Ein sehr gut geschriebenes, schönes, humorvoll-lustiges und trauriges Buch, das nach der Lektüre eine Lücke hinterlässt

Der Trafikant - Robert Seethaler

Der Trafikant
von Robert Seethaler

Bewertet mit 5 Sternen

Um es gleich vorweg zu sagen: »Der Trafikant« gehört für mich zu den Büchern, bei denen es schade ist, dass man mit der Lektüre fertig ist, die eine Lücke hinterlassen – wobei die Geschichte auch nicht mehr hätte weitergehen können. Es ist ein sehr gut geschriebenes, schönes, humorvoll-lustiges und trauriges Buch.
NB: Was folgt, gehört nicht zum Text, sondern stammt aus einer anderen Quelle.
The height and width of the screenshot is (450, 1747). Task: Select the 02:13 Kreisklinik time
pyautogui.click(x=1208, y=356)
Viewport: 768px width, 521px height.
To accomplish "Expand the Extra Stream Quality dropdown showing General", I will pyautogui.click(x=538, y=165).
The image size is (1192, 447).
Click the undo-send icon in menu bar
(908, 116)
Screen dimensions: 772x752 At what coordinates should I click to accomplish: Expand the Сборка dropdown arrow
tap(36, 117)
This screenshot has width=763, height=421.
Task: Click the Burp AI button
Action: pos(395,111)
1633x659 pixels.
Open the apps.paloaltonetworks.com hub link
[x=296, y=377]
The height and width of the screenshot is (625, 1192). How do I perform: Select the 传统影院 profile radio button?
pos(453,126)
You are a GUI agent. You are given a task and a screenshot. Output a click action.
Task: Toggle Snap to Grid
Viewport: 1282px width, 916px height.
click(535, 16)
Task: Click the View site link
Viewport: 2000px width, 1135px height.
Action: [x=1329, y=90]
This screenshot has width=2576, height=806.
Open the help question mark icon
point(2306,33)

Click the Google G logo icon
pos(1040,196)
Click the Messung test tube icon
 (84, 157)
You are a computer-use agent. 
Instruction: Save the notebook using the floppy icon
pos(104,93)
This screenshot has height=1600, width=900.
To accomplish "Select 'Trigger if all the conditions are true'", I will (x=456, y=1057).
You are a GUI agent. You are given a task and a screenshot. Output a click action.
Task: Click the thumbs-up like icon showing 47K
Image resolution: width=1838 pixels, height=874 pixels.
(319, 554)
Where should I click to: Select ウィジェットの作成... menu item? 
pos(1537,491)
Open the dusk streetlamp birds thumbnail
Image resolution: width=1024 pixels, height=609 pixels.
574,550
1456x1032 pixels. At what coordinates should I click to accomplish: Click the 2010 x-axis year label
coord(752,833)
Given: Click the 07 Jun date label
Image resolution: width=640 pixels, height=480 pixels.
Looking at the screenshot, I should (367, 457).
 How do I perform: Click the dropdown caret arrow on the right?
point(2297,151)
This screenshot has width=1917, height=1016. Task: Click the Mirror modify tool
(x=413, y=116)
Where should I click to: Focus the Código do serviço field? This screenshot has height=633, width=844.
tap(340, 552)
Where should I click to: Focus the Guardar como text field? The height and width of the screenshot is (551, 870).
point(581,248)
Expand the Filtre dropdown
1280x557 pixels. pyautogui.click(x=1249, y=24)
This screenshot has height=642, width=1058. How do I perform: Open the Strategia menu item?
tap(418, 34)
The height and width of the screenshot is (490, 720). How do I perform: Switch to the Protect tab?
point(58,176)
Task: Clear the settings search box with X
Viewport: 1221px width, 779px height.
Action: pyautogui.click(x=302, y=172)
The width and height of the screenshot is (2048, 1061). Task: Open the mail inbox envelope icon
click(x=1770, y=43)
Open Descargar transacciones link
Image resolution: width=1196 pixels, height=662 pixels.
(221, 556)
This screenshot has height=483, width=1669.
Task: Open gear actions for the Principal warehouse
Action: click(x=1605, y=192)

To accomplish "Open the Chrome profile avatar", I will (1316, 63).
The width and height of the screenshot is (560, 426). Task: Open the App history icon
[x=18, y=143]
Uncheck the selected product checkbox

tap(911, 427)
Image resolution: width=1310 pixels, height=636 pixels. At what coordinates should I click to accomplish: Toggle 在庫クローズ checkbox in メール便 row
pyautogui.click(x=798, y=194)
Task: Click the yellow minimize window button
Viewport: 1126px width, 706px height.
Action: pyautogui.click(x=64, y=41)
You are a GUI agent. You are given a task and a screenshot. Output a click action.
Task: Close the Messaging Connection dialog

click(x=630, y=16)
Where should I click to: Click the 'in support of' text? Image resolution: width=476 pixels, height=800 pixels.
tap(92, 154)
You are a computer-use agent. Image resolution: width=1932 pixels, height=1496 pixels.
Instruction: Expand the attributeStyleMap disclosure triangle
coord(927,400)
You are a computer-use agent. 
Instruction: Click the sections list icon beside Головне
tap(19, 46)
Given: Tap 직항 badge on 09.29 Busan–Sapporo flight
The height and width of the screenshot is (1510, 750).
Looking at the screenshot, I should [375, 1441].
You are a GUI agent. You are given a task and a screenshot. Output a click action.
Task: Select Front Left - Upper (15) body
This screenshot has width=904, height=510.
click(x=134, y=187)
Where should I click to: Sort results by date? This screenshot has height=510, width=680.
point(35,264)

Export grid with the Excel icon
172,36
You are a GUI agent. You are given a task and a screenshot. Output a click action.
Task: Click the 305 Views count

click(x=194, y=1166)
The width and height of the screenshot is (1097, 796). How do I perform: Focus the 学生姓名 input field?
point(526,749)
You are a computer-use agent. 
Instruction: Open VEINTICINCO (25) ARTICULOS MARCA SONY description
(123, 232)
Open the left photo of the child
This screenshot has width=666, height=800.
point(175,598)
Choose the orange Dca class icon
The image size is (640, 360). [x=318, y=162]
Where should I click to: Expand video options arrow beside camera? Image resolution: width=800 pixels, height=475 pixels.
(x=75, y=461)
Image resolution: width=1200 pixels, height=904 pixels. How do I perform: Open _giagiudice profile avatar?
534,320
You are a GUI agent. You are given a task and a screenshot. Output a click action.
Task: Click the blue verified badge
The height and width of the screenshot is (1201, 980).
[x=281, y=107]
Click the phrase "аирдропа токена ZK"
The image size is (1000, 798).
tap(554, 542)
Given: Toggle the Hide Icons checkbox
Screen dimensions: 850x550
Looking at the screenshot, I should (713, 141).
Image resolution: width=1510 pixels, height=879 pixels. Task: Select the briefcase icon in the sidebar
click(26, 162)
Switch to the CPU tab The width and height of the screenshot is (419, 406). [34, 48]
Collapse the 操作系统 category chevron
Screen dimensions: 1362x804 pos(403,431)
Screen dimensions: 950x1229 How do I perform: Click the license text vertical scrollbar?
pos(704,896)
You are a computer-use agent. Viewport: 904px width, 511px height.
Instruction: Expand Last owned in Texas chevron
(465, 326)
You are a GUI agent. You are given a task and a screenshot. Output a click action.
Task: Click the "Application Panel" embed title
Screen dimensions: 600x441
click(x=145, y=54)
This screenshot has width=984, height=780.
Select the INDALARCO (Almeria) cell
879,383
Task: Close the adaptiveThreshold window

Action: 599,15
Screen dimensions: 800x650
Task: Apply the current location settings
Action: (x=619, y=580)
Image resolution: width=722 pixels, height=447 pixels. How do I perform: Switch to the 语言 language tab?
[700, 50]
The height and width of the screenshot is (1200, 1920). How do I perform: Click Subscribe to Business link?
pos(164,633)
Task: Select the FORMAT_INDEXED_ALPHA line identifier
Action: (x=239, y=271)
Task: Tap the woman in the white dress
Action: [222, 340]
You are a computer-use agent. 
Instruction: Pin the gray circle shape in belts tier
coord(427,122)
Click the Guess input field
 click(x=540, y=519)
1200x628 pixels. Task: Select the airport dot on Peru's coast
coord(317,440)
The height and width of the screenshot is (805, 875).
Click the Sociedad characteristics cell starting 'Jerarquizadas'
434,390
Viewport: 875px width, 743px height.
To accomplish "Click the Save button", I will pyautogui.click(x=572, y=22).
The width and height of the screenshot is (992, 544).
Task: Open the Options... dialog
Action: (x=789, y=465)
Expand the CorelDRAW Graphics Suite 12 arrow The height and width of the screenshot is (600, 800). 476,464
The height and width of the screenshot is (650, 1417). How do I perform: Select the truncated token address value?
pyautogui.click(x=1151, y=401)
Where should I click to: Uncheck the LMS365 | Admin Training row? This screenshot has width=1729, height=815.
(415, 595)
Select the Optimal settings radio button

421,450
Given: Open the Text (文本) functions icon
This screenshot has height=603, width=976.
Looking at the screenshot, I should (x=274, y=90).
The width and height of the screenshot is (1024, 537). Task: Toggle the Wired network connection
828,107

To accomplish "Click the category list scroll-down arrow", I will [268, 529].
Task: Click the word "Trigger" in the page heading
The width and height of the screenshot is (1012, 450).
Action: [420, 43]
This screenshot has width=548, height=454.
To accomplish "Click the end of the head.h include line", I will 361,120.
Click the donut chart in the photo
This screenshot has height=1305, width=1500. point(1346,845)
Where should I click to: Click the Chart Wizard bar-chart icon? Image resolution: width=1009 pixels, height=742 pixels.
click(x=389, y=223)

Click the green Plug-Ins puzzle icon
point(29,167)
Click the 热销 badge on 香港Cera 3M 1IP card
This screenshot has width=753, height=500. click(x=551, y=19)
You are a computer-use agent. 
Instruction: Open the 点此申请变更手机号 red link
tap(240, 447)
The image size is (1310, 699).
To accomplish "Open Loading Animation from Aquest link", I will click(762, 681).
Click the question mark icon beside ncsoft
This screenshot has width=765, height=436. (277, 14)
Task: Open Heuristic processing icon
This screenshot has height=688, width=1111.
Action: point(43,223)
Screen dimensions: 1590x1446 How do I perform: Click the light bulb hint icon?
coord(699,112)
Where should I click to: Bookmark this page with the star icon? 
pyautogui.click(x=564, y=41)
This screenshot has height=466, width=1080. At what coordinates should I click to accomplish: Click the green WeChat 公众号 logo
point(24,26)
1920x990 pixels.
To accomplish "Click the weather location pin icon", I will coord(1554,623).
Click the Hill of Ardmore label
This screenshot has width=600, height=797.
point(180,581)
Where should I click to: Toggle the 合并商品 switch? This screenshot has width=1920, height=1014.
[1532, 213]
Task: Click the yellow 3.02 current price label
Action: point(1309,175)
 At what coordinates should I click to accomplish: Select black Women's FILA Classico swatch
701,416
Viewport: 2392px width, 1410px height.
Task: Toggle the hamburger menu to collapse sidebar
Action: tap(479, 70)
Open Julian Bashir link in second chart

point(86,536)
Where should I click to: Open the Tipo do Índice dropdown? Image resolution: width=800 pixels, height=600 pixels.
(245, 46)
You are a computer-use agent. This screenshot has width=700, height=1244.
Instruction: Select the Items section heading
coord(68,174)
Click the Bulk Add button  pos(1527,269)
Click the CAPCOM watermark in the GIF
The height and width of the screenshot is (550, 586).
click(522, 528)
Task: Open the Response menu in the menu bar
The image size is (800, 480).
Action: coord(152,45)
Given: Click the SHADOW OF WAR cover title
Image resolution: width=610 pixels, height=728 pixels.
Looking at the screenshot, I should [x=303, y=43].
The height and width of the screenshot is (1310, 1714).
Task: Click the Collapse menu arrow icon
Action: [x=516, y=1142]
Erzählt wird die Geschichte und Entwicklung von Franz Huchel, der 1937 mit 17 Jahren sein Heimatdorf im Salzkammergut verlassen muss, weil der Mann, der seine Mutter finanziell unterstützt hat, gestorben ist – und jetzt kann Franz’ Leben nicht mehr bequem-ereignislos ›vor sich hin tröpfeln‹, sondern er muss arbeiten: in Wien, beim Trafikanten (Zeitschriften- und Tabakwarenhändler) Otto Trsnjek.

Zu den Hauptaufgaben des in Bezug auf Weltgeschehen und Politik ahnungslosen Franz gehört es, erst einmal alle Zeitungen zu lesen; so erhält er Einblicke in die Wirrnisse der Zeit. Er lernt Sigmund Freud kennen, der Kunde des Geschäfts ist, erbittet sich von ihm Rat in Liebesdingen und freundet sich mit ihm an. Er verliebt sich unglücklich in die Varietétänzerin Anezka.

Es ist die Zeit des Endes der Schuschnigg-Regierung und des Einmarsches von Truppen Hitler-Deutschlands in Österreich. Leserin und Leser erleben mit, wie unschuldige Menschen geschlagen und inhaftiert werden und verschwinden. Gespiegelt wird das Geschehen vor allem im Privaten: in der Wahrnehmung und persönlichen Entwicklung von Franz.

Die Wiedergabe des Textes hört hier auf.